Washington Supreme Court Justice Barbara A. Madsen, who was the court docket’s chief justice when it adopted the restricted license rule, referred to as Littlewood a visionary who was “fully dedicated to her profession and the people we help, the public.”

“There were exciting things happening in the bar—we were opening windows and doors, trying to make justice the focus,” Madsen stated in an announcement Wednesday. “The world is going to be less interesting and emptier without her ideas, insights, energy and kindness.”

Frances Dujon-Reynolds, who served because the Washington bar’s director of human assets for roughly 14 years, wrote in a textual content message Tuesday that Littlewood was “an influencer and leader beyond belief.”

Steve Crossland, Littlewood’s longtime associate and chair of the LLLT board since its inception, typically introduced concerning the LLLT initiative with Littlewood. He stated the 2 would share a saying with one another alongside the strains of, “This generation’s crazy idea is tomorrow’s common sense.”

“It gave us energy,” Crossland wrote in a textual content message Wednesday.

But regardless of the early popularity of the LLLT initiative, the Washington Supreme Court voted earlier this year to sunset the program, citing price considerations and an obvious lack of interest among the many public in changing into LLLTs. The LLLT initiative additionally lost support from the Washington State Bar’s board, a shift that accelerated after Littlewood was pressured out because the affiliation’s government director in 2019.
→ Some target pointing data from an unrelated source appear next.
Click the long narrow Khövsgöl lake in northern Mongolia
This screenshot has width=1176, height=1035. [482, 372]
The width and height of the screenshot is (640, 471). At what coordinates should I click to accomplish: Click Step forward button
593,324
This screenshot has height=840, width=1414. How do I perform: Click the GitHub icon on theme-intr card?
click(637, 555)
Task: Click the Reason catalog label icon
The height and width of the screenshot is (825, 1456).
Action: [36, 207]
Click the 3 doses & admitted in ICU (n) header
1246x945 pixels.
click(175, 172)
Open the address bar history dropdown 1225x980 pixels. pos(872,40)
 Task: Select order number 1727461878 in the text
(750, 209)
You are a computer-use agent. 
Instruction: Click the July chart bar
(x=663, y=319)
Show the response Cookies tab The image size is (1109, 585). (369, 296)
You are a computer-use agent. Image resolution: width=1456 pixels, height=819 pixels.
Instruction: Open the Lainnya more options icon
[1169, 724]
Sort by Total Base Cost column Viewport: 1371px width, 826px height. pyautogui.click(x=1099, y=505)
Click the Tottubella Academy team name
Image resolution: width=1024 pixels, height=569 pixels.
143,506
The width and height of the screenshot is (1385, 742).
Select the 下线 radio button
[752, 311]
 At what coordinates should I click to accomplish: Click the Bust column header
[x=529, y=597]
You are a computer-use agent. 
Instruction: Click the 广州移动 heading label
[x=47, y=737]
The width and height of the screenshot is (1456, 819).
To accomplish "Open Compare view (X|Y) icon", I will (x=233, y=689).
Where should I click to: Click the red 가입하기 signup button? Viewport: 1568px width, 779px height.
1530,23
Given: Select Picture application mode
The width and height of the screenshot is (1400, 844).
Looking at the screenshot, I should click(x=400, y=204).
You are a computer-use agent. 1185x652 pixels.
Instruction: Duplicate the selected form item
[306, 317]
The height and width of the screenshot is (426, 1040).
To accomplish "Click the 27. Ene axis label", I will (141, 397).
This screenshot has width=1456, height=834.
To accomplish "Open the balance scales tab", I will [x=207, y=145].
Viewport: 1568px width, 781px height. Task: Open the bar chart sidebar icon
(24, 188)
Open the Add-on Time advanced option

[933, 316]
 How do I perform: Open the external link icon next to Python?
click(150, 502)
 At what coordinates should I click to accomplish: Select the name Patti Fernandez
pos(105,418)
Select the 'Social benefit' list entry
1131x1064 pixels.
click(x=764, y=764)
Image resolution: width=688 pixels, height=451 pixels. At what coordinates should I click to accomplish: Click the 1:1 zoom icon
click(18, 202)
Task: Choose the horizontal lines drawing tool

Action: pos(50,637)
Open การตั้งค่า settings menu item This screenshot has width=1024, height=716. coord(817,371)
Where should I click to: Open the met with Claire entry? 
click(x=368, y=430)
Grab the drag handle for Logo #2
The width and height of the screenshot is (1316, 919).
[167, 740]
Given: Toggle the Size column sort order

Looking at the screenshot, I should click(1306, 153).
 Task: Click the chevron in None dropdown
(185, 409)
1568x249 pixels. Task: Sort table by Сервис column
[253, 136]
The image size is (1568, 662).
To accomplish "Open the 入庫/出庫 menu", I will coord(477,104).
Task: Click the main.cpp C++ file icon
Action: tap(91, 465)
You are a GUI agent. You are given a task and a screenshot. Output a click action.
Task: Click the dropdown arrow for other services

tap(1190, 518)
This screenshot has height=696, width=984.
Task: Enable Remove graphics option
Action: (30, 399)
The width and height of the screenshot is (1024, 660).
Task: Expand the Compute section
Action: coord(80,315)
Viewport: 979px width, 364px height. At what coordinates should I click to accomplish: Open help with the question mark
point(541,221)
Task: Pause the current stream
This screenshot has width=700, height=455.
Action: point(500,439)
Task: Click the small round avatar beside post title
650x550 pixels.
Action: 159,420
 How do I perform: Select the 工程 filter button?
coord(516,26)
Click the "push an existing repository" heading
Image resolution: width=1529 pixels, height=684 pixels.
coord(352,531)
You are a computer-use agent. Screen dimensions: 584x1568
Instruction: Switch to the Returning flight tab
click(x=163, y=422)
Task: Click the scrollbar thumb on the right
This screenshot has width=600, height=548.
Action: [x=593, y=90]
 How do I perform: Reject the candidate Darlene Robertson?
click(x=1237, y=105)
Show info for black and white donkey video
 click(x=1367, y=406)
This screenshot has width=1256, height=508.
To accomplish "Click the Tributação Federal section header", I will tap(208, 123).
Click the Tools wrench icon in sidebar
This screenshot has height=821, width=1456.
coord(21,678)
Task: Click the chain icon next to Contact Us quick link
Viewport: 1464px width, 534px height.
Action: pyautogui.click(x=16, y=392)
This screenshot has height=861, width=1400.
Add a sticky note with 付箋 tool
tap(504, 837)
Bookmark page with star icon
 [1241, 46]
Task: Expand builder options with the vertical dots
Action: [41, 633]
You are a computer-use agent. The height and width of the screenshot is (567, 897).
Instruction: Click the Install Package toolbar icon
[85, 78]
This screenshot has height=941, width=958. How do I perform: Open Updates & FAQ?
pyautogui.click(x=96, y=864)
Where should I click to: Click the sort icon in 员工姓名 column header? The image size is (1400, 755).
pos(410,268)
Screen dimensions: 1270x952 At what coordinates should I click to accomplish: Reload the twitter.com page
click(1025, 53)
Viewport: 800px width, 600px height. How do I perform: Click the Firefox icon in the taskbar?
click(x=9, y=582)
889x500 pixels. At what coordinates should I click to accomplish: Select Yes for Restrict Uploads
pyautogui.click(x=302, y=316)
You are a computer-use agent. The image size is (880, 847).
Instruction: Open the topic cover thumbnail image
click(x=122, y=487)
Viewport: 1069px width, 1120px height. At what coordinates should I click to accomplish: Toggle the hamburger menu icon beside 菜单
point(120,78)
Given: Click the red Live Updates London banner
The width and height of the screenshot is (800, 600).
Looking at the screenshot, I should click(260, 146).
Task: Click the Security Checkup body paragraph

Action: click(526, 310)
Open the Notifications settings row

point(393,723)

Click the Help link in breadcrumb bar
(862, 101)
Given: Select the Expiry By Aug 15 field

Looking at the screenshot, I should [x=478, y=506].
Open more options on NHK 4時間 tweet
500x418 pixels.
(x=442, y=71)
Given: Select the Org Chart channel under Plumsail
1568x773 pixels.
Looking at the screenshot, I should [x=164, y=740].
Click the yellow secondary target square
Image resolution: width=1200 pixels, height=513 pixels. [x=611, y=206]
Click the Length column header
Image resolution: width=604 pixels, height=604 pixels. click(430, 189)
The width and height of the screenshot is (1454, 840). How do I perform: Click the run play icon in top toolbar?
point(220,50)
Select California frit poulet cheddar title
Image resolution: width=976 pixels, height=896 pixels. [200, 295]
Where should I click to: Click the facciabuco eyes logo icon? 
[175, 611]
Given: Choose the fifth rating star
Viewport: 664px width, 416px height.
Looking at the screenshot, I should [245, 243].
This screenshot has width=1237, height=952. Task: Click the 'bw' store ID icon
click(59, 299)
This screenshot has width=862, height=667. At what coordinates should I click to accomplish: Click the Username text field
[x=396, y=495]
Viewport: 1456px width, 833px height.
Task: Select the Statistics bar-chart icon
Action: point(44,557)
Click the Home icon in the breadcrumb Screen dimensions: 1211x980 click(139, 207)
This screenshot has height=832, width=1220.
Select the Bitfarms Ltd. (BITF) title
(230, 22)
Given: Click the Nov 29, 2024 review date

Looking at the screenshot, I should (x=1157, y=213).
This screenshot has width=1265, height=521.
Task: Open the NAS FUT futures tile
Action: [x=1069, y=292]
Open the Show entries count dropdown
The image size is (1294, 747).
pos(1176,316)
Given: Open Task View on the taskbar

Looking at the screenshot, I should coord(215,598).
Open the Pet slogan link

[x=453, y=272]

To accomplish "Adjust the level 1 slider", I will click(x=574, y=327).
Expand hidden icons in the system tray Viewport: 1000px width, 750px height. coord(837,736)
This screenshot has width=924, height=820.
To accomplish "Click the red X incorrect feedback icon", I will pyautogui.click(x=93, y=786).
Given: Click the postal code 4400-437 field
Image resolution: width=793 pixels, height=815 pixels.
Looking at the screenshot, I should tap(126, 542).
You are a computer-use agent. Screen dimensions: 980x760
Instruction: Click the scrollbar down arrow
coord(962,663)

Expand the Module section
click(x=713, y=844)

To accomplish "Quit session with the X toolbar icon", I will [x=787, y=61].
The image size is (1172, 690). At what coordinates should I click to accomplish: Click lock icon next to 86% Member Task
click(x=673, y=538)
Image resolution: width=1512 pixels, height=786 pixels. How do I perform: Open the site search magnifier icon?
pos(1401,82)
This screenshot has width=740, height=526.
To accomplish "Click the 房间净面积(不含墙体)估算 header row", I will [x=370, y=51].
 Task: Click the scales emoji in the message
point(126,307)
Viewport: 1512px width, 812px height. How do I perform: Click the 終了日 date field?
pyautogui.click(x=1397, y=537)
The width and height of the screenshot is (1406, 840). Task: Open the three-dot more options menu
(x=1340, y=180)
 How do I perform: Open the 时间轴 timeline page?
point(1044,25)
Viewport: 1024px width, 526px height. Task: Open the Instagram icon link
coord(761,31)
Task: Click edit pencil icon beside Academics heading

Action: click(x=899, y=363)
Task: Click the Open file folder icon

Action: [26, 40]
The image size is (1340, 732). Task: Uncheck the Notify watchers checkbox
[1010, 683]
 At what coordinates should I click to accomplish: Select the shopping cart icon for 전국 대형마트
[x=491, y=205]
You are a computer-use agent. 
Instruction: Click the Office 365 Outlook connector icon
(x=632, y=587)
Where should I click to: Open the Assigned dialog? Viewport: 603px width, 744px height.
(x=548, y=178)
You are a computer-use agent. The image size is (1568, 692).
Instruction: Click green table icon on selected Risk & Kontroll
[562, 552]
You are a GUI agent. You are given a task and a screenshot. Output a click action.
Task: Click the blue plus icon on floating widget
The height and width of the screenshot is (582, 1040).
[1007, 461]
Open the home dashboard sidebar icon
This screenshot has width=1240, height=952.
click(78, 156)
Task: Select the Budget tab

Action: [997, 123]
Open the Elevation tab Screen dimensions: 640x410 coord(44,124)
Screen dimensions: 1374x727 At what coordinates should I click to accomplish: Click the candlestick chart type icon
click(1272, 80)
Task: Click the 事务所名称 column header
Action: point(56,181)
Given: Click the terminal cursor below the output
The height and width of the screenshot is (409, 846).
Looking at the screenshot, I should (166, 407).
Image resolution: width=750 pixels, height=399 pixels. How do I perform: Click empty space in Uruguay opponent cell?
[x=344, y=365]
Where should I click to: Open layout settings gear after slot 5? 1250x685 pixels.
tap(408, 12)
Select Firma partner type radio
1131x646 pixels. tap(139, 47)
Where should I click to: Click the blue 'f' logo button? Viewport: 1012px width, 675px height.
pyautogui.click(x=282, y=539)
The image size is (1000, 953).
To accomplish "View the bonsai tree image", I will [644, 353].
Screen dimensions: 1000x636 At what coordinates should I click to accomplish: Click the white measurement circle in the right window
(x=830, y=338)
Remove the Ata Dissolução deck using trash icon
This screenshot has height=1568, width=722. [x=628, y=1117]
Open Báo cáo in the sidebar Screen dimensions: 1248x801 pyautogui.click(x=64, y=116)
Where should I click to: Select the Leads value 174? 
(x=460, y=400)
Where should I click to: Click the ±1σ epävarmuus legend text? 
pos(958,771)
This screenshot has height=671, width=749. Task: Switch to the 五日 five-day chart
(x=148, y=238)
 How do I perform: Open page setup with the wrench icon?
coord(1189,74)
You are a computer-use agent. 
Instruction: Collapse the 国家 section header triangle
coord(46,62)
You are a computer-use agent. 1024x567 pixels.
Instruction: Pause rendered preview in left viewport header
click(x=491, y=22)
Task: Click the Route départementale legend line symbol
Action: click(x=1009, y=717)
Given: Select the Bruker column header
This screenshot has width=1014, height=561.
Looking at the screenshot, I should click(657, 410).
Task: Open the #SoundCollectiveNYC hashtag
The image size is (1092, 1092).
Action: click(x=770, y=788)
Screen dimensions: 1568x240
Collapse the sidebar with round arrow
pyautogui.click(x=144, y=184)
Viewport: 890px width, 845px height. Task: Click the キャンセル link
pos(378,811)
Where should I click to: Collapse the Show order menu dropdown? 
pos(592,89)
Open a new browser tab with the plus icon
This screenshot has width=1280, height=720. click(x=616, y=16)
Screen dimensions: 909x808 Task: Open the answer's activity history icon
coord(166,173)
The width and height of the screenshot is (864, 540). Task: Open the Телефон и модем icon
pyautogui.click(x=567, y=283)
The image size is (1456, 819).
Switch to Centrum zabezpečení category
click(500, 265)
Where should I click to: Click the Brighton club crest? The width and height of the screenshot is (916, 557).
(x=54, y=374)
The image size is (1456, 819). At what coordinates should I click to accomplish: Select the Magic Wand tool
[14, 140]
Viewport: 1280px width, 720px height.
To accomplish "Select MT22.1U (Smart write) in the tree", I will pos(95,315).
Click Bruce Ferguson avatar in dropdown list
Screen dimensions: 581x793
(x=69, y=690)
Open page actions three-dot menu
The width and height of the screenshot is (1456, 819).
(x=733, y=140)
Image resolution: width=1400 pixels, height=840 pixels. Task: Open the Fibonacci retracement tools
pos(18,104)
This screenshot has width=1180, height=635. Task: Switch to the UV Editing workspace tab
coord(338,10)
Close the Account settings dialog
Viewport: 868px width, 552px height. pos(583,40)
Nonetheless, Littlewood stated earlier this 12 months that she hoped the LLLT initiative would stay an inspiration to different states contemplating creating related authorized paraprofessional licenses.

“What we’ve always hoped—and what we used to talk to other states about—is that hopefully it shortens their curve to getting up and online with such a license because … at least they’ve got a model to start from,” Littlewood stated throughout an episode of the ABA Journal’s Legal Rebels Podcast released in July. “We all know when you are writing something, it is easier to edit than to create.”

Even whereas battling pancreatic most cancers, Littlewood discovered different perches from which to advocate for regulatory reform of the authorized trade. She served on the board of Responsive Law and the board of advisers for the Institute for the Advancement of the American Legal System, often called the IAALS.

“Paula represents the best of the legal profession, and the very best of us,” the IAALS said in a blog post. “She was a champion for the profession to live up to its potential, to improve and innovate, and to address the access to justice crisis head on. Paula was instrumental in helping the IAALS chart our path toward reforming legal education and the delivery of legal services.”

Littlewood was additionally a robust proponent of bringing the general public into the discussions about the right way to reform the authorized occupation, noting that attorneys have traditionally been very proof against overhauling how the trade is regulated.

Additionally, she emphasised that the rising unmet authorized wants amongst customers ought to drive the continued regulatory overhaul efforts in a number of states.

“We need to break outside what I call the echo chamber of the profession and really start bringing the consumer and the public to the table to understand what changes could really enhance their ability to access legal services,” Littlewood stated on the Legal Rebels podcast.

“There is time for incremental change, and there is time for bold change,” she added. “I think the time now is for bold change.”